A ce sujet, le Président de la CENI a déclaré que son institution entend enregistrer environ 64.000 candidatures aux trois élections prioritaires que sont la présidentielle, les législatives nationales et les provinciales. Il s’agit, a-t-il reconnu, d’une vaste consultation électorale qui doit s’engager dans les 26 provinces constitutionnelles de la République Démocratique du Congo. Ces élections devront se décliner en 504 jours à partir du mois d’août 2017, soit après l’opération d’identification et d’enrôlement des électeurs dont la clôture interviendra fin juillet 2017. Et de justifier que les 504 jours doivent être compris comme le temps matériel nécessaire et non négociable pour l’organisation de bonnes élections. Fustigeant les différents mouvements de pression qui insistent sur une éventuelle compression des délais, Corneille Nangaa a révélé que le calcul desdits délais est l’œuvre d’une équipe mixte CENI-OIF-NATIONS UNIES qui, aux termes d’intenses travaux doublés de gymnastiques de calcul au regard des défis logistiques imposants, sont parvenus à convenir d’une articulation réaliste des délais.

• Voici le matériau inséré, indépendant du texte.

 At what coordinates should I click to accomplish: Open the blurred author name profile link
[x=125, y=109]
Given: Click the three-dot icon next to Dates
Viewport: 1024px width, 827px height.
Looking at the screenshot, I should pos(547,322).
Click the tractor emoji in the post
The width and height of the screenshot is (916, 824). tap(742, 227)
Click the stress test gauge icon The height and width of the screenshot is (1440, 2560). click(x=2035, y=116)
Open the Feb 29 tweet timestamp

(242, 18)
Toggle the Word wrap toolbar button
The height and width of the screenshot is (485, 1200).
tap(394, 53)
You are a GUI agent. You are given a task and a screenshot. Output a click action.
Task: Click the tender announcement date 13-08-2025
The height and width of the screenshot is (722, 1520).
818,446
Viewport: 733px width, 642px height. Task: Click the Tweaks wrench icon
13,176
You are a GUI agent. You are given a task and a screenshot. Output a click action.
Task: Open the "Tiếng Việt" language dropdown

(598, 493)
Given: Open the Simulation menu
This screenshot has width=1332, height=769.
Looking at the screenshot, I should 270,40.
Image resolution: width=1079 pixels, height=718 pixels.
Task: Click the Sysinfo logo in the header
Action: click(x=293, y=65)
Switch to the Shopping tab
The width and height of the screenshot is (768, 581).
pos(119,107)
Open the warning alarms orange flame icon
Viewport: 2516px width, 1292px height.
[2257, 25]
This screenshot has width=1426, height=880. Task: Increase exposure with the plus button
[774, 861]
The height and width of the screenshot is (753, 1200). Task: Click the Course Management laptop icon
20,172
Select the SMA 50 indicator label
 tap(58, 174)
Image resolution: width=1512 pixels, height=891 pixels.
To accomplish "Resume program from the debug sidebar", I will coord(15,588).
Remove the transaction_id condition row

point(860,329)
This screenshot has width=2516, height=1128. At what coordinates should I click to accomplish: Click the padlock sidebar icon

Bulletin de vote kilométrique
Présentant un modèle de bulletin de vote utilisé en 2011 pour la circonscription électorale congolaise de la Tshangu, le Président de la CENI a fait observer à ses interlocuteurs qu’avec un total de 17.000 candidats environ en 2011, la CENI avait été contrainte de produire, rien que pour la Tshangu, un bulletin de 53 pages. Avant d’exposer ses inquiétudes quant aux élections prochaines : si la loi électorale ne change pas et si aucune autre option en la matière n’est prise au Dialogue, la risque de présenter aux électeurs des livrets de bulletins de vote avoisinant les 100 pages d’effigies des candidats.
Cette situation unique au monde est la conséquence du nombre record des Partis politiques agréés en République Démocratique du Congo (523) et du mode de scrutin utilisé.
Des Ong internationales en matière électorales édifiées
Des experts de haut niveau en matière de gouvernance et de démocratie regroupés au sein de l’Institut National de Renforcement de la Démocratie (National Endowment for Democracy- NED) ont aussi convié le Président de la Commission Electorale Nationale Indépendante de la République Démocratique du Congo à partager avec eux les derniers développements de la situation électorale et d’échanger à bâtons rompus sur les voies et moyens d’apporter un soutien technique et d’assurer un meilleur suivi du processus électoral en RDC.
Étaient également associés à cette séance d’échange, des responsables et Représentants des ONGS IFES, IRI et NDI qui avaient déjà réalisé, en septembre 2016, une évaluation objective sur le terrain de la situation politique et électorale congolaise.
Initialement prévue pour durer trente minutes, cet échange s’est étendue sur une heure, question de scruter suffisamment les tenants et aboutissants des élections programmées en République Démocratique du Congo.
Apres avoir fait le tour d’horizon de l’état actuel du processus électoral congolais, le Président de la CENI a félicité ses collègues experts électoraux pour la sincérité avec laquelle ils ont rendu les conclusions de leur rapport d’évaluation. Il a indiqué entre autre qu’avant ce rapport, aucune autorité membre de la communauté internationale (américains y compris), n’avait véritablement cru aux délais prévisionnels de l’opération d’identification et d’enrôlement des électeurs, considérant les 16 mois et 1 jour trop longs. Il a suffi d’une phrase dans le rapport d’évaluation affirmant que ces délais étaient raisonnables pour que le monde entier croie à nouveau aux indications de chronogramme annoncées par la CENI.